DEDICATED TO UCHE AND E. GALEANO : Poetry at the World Cup

There was a moment during the Colombia-Uruguay game when James Rodriguez suddenly metamorphosed into Caravaggio. He was about to paint the Contarelli Chapel in the church of San Luigi dei Francesin his own ‘special’ way. His artwork will be told and retold by many generations to come: Finding himself surrounded by four players in the tightest impossible kernel of space, James had only his dexterity, courage, beauty, muscle power and coordination and his innocence of ‘all is actually possible’ to guide him though the travails of this most decisive moment. He controlled the ball in a hop on his chest (really no time to think), but this hop was the key that demanded a push upwards so the ‘planet’ ball could keep floating and levitate in the air, and then, in a yogic like twist he pulverized it with his left foot in a such a way that the kinetics of the shot determined that the ball would actually loop up by down and spiral behind the back of the goal. Like the British commentator (Steve Mcmanaman) said, ‘oh that volley wow beauty’. The Guardian wrote the kindest words in celebration of this momentous time in soccer history and heritage. I quote:  “Rodriguez glides with such menace, his touch sublime and awareness almost unnatural for one gracing these finals for the first time.” End of quote. An addendum to this rare feat of beauty is the way the Uruguayan keeper Muslera was left spider-like in space floating in spatial air. ‘Spider’ could not catch the ‘insect’ ball. There would be no way to stop this ball no way to keep this great work of Art hidden and tied up in the deepest recesses of darkness. James Rodriguez enters eternity and the pantheon of great artistic goals and is now the creator Zeus (at least for a small blip in eternity).
 
This world cup presented us with eternal moments like the above. Moments that seem to unashamedly transcend barriers of human nationality, ‘appartenance’ and so-called race boundaries and correctness, to enter the realm of the ephemeral bliss, the realm of ‘du grand Art’. I have used Caravaggio`s name above, and everyone who has studied him knows that as a person he had a tumultuous and restless character, a brawler and a bully, but his work, then and now, transcends the gross ugliness of life (yes that we know exists).
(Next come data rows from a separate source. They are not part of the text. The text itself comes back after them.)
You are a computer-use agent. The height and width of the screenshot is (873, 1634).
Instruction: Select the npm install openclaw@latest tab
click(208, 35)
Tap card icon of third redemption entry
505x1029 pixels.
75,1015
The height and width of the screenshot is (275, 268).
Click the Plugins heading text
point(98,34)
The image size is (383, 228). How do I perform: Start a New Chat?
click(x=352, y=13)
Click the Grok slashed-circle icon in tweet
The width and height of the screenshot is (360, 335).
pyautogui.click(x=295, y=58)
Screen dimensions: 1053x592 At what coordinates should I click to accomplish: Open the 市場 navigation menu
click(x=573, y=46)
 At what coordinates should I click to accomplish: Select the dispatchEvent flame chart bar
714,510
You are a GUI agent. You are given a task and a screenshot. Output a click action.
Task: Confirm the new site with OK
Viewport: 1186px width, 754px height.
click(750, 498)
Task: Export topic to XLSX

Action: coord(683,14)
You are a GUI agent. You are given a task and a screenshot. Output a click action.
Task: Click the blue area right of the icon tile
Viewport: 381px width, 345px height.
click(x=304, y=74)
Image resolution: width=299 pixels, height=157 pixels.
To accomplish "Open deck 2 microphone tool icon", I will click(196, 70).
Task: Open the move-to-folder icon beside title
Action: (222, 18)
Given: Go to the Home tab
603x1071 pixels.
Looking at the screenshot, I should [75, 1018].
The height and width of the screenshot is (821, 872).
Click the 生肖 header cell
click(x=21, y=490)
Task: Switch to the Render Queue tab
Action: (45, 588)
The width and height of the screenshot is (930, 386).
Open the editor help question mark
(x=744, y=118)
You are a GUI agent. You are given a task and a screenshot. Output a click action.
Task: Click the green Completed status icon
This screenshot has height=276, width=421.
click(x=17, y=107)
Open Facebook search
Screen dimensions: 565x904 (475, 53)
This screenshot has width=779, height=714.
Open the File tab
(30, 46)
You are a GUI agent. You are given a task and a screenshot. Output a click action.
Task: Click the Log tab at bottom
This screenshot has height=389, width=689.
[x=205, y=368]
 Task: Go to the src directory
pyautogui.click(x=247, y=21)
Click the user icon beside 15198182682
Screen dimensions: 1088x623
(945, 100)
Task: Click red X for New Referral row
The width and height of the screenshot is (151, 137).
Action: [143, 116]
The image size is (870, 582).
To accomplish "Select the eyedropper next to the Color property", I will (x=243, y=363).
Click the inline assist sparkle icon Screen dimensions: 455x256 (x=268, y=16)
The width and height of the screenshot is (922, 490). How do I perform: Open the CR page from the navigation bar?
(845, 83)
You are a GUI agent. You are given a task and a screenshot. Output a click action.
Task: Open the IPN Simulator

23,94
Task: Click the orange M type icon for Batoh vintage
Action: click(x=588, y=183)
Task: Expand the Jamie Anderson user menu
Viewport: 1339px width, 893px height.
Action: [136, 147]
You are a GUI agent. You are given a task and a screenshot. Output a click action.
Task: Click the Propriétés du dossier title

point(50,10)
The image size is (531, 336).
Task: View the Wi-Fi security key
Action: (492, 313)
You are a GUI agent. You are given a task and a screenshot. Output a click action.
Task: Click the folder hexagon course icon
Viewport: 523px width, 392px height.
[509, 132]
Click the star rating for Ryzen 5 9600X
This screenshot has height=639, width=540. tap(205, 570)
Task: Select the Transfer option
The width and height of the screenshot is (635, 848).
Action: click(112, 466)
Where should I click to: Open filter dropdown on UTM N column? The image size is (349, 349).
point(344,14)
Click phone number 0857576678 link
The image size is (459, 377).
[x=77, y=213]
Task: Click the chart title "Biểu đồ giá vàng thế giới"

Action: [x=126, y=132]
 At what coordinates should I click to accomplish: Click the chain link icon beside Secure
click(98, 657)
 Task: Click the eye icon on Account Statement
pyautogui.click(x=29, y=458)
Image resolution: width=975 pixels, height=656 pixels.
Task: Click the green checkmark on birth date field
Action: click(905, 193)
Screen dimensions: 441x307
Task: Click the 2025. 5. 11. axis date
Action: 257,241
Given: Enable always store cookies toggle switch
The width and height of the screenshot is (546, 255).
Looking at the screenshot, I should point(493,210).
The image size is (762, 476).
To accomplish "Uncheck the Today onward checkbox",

Similarly this world cup at times assumed moments of extreme and intense beauty (and abject biting ugliness which we will pass over in this note), and these moments persist in our minds and are what remind us of the mystery and sheer beauty of humanity. The Greeks (not the soccer team) would have had a few things to say about that.  
 
Well other moments of Beauty exist and remain doggedly unforgotten. Vibes of these great moments still dissipate from the fields of Bela Horizonte and Salvador.  The ball is crossed from afar and Van Persie runs as if Yama is behind to snatch his soul, intercepts it. At that specific moment there comes a time where body physiology takes over, or better, runs in perfect unison with the mind. Da Vinci if alive would have noted and studied this and produced a second Mona Lisa in its honor. The angle of Van Persie’s neck, must be pitch perfect, with the speed at this very moment, as well as a natural push or jolt that he initiated from within must be exactly, precisely, accurately of the very right intensity.  And at the same time the human eyes (his eyes) kept scanning the trajectory, and against all odds, great Art was born to be triumphant. The ball is at the back of the net to everyone`s shock and Spain`s lonely despair and Van Persie is now an Albatross-God crashing to the ground. A touch so sublime, a feat of such rare impossibility that at that same instant, that same moment, eternity registered a blip and Van Persie became a God. A God for one millisecond. Of course moments later, he reabsorbed himself into being an ordinary being and ordinary player full of flaws, impatience and regular near misses. The gifts of soccer, Galeano says, and I quote his words, are as follows:Even though professional soccer has become more about business and less about the game itself, I still believe football is a party for the legs that play it and for the eyes that watch it”. What we Amateurs think Galeano meant, is that great artistic moments in soccer are very much like the works of the Cave paintings at Lascaux in France. They are so primitive, so wild and misunderstood, that ‘modern’ man looks at it with a distant incomprehensible awe (did this just happen?). In a way, soccer is Art and long live Camus! Now that the beauty is over, we are now all well focused on the madness of another ‘field’, a place called Gaza. I pass. I despair.  I die.